Médecin (crédits Alex Proimos, licence Creative Commons)
Médecin (crédits Alex Proimos, licence Creative Commons)

 

Les médecins se dressent contre l’étatisation de la médecine qui est en marche avec la Loi Santé. Parallèlement s’engage un début de réforme du troisième cycle qui ne va pas dans le bon sens. Il faudrait en effet refonder tout l’édifice depuis la base.

Je voudrais pour ce faire revenir sur l’époque des concours élitistes, en particulier de l’Internat des hôpitaux. On pouvait le passer dès la réussite de celui de l’Externat permettant d’être nommé dès la cinquième année de médecine.

Les gardes étaient fréquentes, de l’ordre de deux à trois par semaine avec un réel bénéfice formateur. On y était responsable de l’accueil, du diagnostic et des soins que l’on pensait être capable de faire sous condition qu’une anesthésie générale ne soit pas nécessaire. La petite chirurgie n’avait plus de secrets au bout de quelques mois mais les nuits sans sommeil étaient fréquentes.

En cas d’anesthésie générale, la présence du chef-de-clinique était obligatoire. Très compétents, ils nous formaient en nous laissant opérer sous leur direction. Ces gardes furent souvent des premières chirurgicales.

L’apprentissage

On vivait quasiment à plein temps à l’hôpital dans un milieu fermé, monde clos qui allait former notre propre univers pendant plus de dix ans. Les salles de gardes nous apparaissaient comme un lieu magique, amical, ludique et hors du temps. Certaines étaient décorées de fresques évocatrices encore célèbres de nos jours. On y partageait entre nous, à l’abri du monde extérieur, une vie d’échanges. Mais dès que le téléphone sonnait, l’un d’entre nous repartait vers le monde des malades et de la douleur.

Les services n’étaient pas encore spécialisés à cette époque et comportaient en moyenne une centaine de lits. Les urgences étaient nombreuses et variées. Une fois la confiance acquise, le patron nous laissait rapidement opérer après nous avoir observés en nous lâchant dans l’arène pour une première appendicite ou une hernie mais toujours aidé par un senior.

Les complications postopératoires n’étaient pas très fréquentes et ne surprenaient pas les patients car on était encore pour quelques temps un peu des magiciens. Il n’y avait de leur part aucune plainte, sauf lors de fautes réelles et avérées, ce qui était quand-même très rare.

Aider le patron pour une opération était un honneur. Souvent, nous avions alors la responsabilité des nœuds pour l’hémostase des vaisseaux et de la suture finale de l’incision sous son contrôle et ses conseils.

Le grand jour était celui de la première « grosse intervention ». Je me souviens encore de ma première gastrectomie, sous la direction du professeur Robert Aurousseau qui fut mon chef de service à l’hôpital Boucicaut en troisième année d’Internat (1967). L’angoisse de tout interne était de réussir correctement cette toute première intervention, ce qui fut le cas.

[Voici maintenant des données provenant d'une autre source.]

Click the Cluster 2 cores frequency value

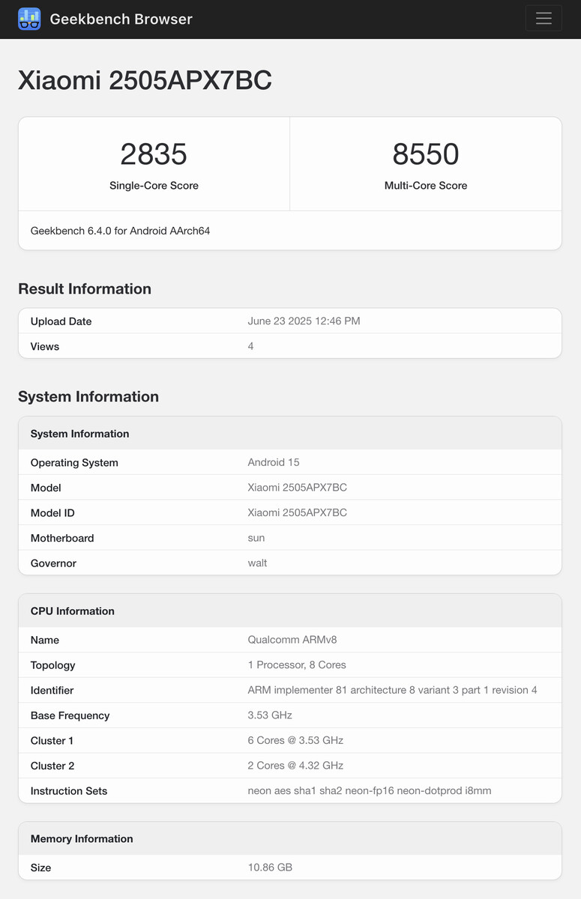pos(295,766)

Certaines interventions lourdes et complexes sont en effet rarement pratiquées. Il faut parfois attendre des années avant d’en avoir l’opportunité et c’est de là que naîtra peu à peu l’évolution vers l’ultra spécialisation.

L’évolution actuelle

Cette époque est révolue et nombre d’Internes finissent leur Internat sans avoir fait ce type de chirurgie. Le compagnonnage en salle d’opération, base de la formation est peu à peu remplacé par les simulateurs, les mannequins et l’apprentissage sur l’animal. La chirurgie viscérale n’est plus la voie royale que j’ai connue. Elle devient avec la robotique de plus en plus ultra spécialisée.

La robotique, l’ultra spécialisation et la formation de plus en plus tardive (j’avais 29 ans le jour de mon installation en clinique) pose donc avec acuité la question que je décris dans mon livre Chirurgie chronique d’une mort programmée : « Serons-nous soignés demain ? »

Il faut ainsi peut-être revenir en arrière pour certaines spécialités et revoir de fond en comble les études de médecine.